De rechtbank ziet geen aanleiding voor een proceskostenveroordeling.

6.Beslissing

De rechtbank verklaart:
- het beroep ongegrond;
- stelt belanghebbende in de gelegenheid om binnen twee maanden na de dag van de verzending van deze uitspraak de door de inspecteur verzochte informatie te verstrekken.
Deze uitspraak is gedaan op 2 juni 2017 door mr.drs. M.H. van Schaik, voorzitter, mr. C.A.F.M. Stassen en mr. E. Kouwenhoven, rechters, en op dezelfde dag in het openbaar uitgesproken in tegenwoordigheid van mr. M.J. van Balkom, griffier.
De griffier, De voorzitter,
Afschrift aangetekend verzonden aan partijen op:
Rechtsmiddel
Tegen deze uitspraak kunnen partijen binnen zes weken na de verzenddatum hoger beroep instellen bij het gerechtshof te ‘s-Hertogenbosch (belastingkamer), Postbus 70583, 5201 CZ ’s-Hertogenbosch.

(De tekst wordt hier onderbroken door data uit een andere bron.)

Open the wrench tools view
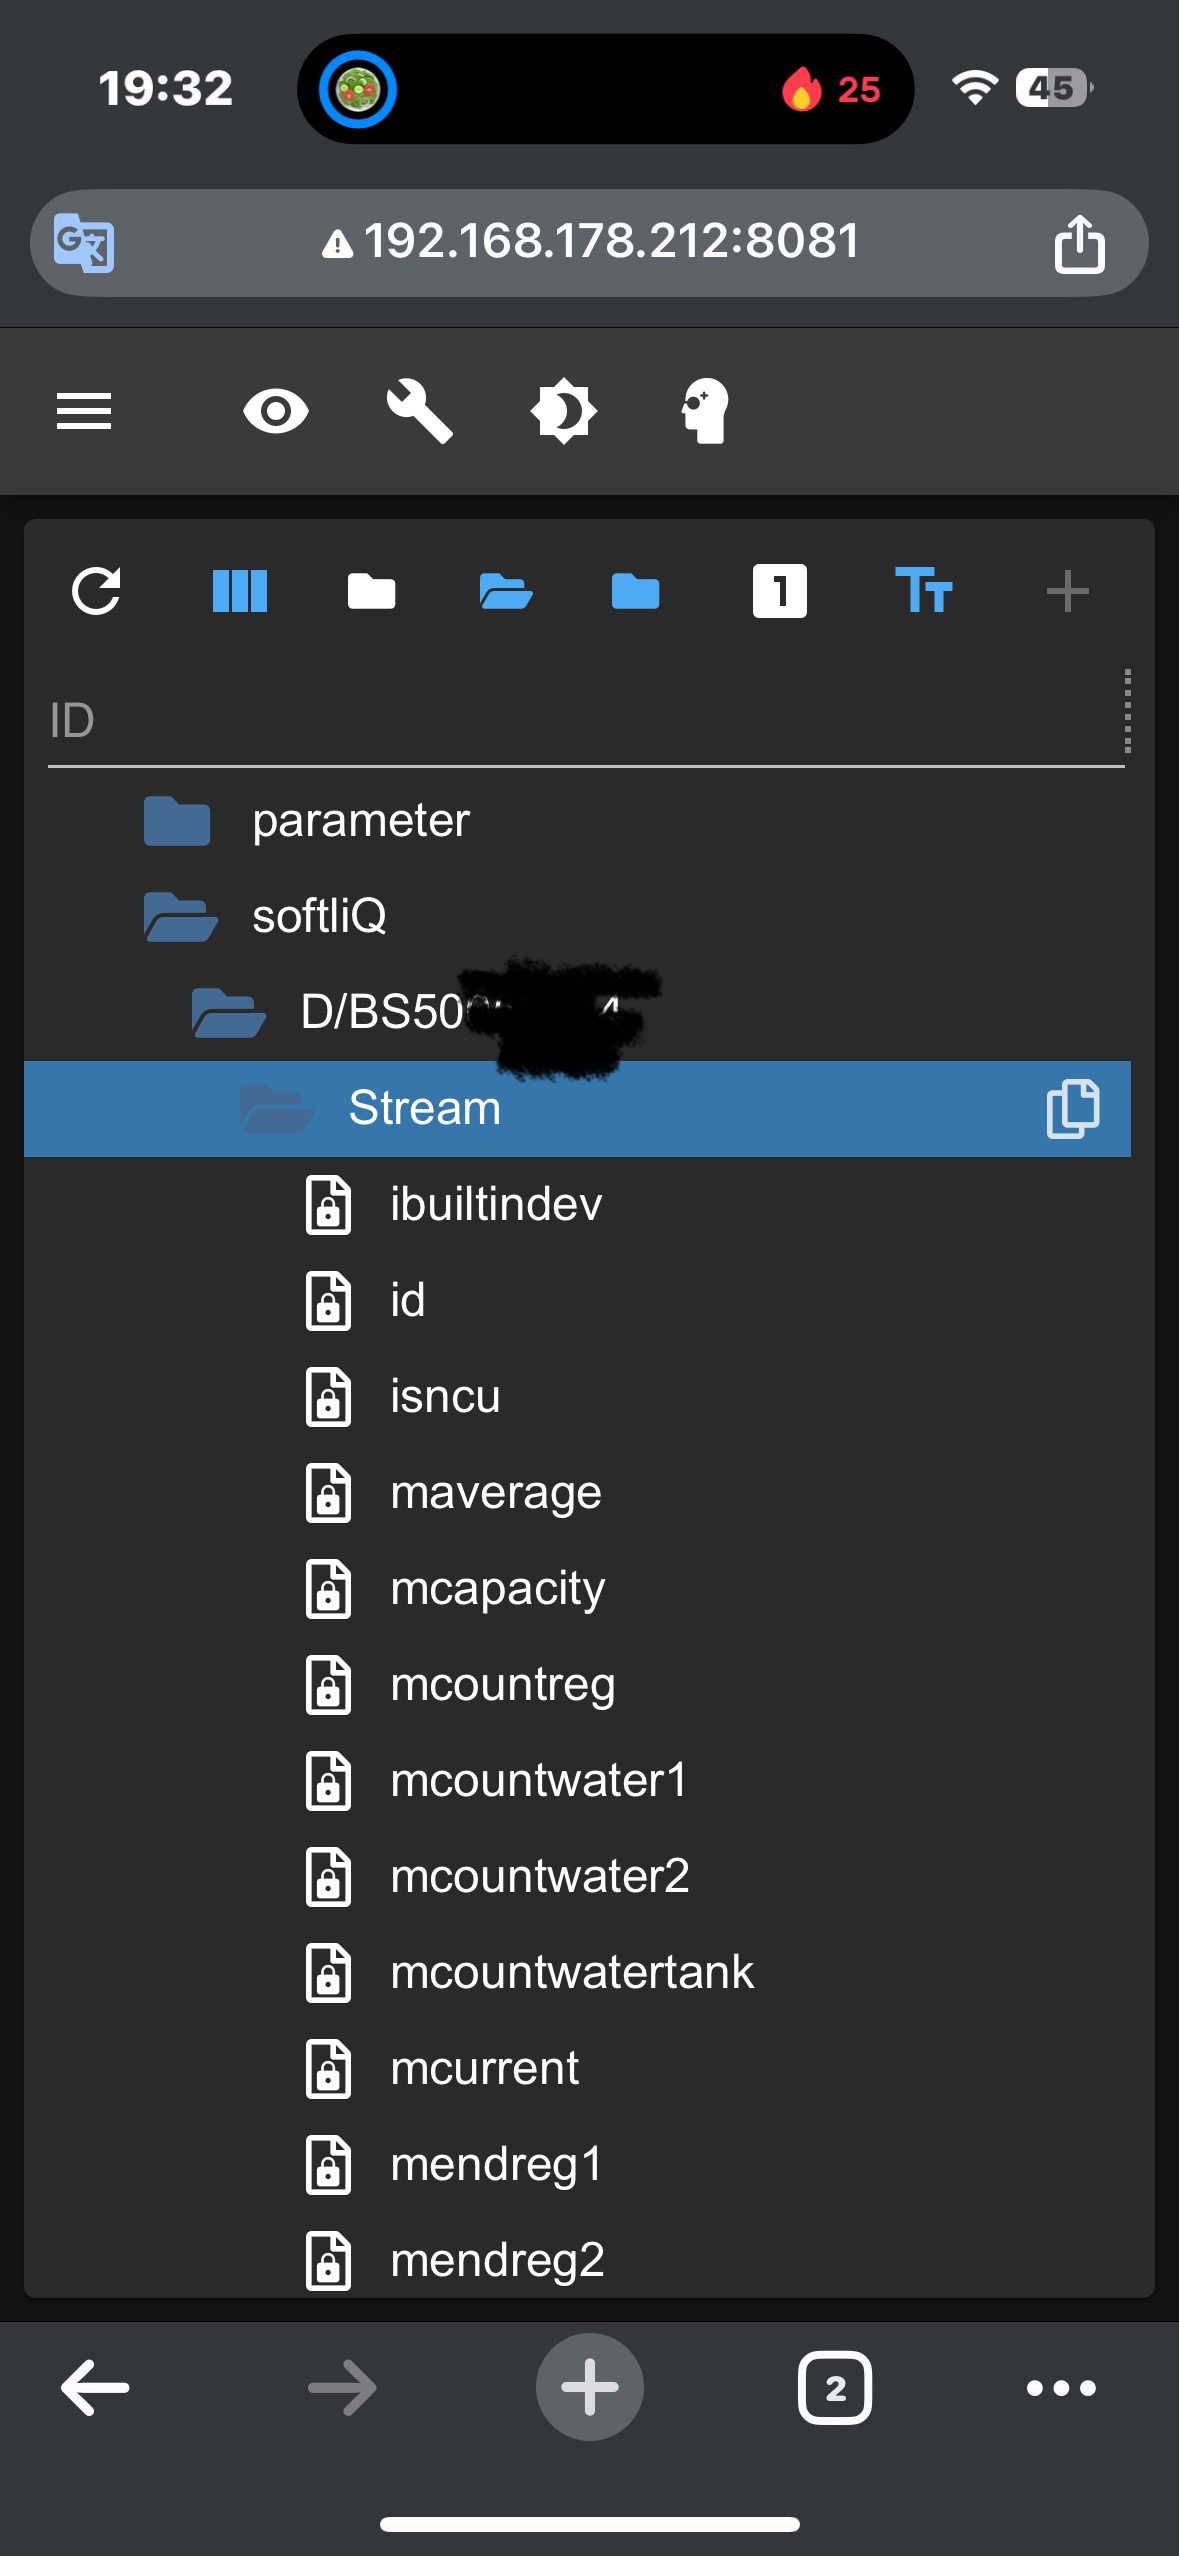Screen dimensions: 1179x2556 pos(420,411)
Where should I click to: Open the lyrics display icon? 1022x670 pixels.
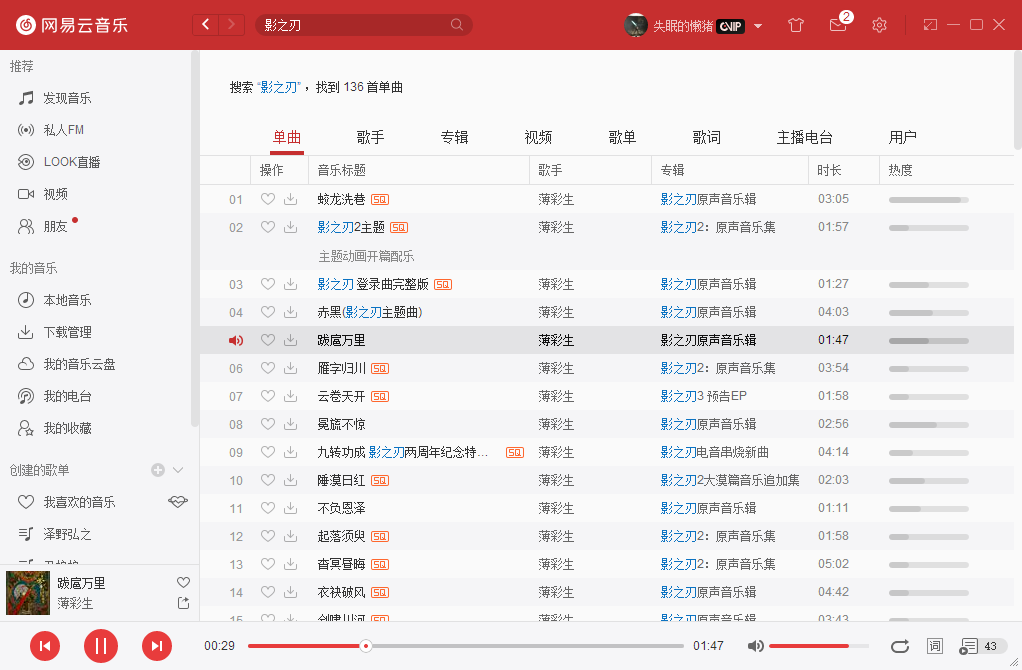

Bij het instellen van hoger beroep dient het volgende in acht te worden genomen:
1. bij het beroepschrift wordt een afschrift van deze uitspraak overgelegd;
2 - het beroepschrift moet ondertekend zijn en ten minste het volgende vermelden:
a. de naam en het adres van de indiener;
b. een dagtekening;
c. een omschrijving van de uitspraak waartegen het hoger beroep is ingesteld;
d. de gronden van het hoger beroep.
Voor burgers is het mogelijk hoger beroep digitaal in te stellen. Hiervoor kan gebruik worden gemaakt van de formulieren op Rechtspraak.nl / Digitaal loket bestuursrecht.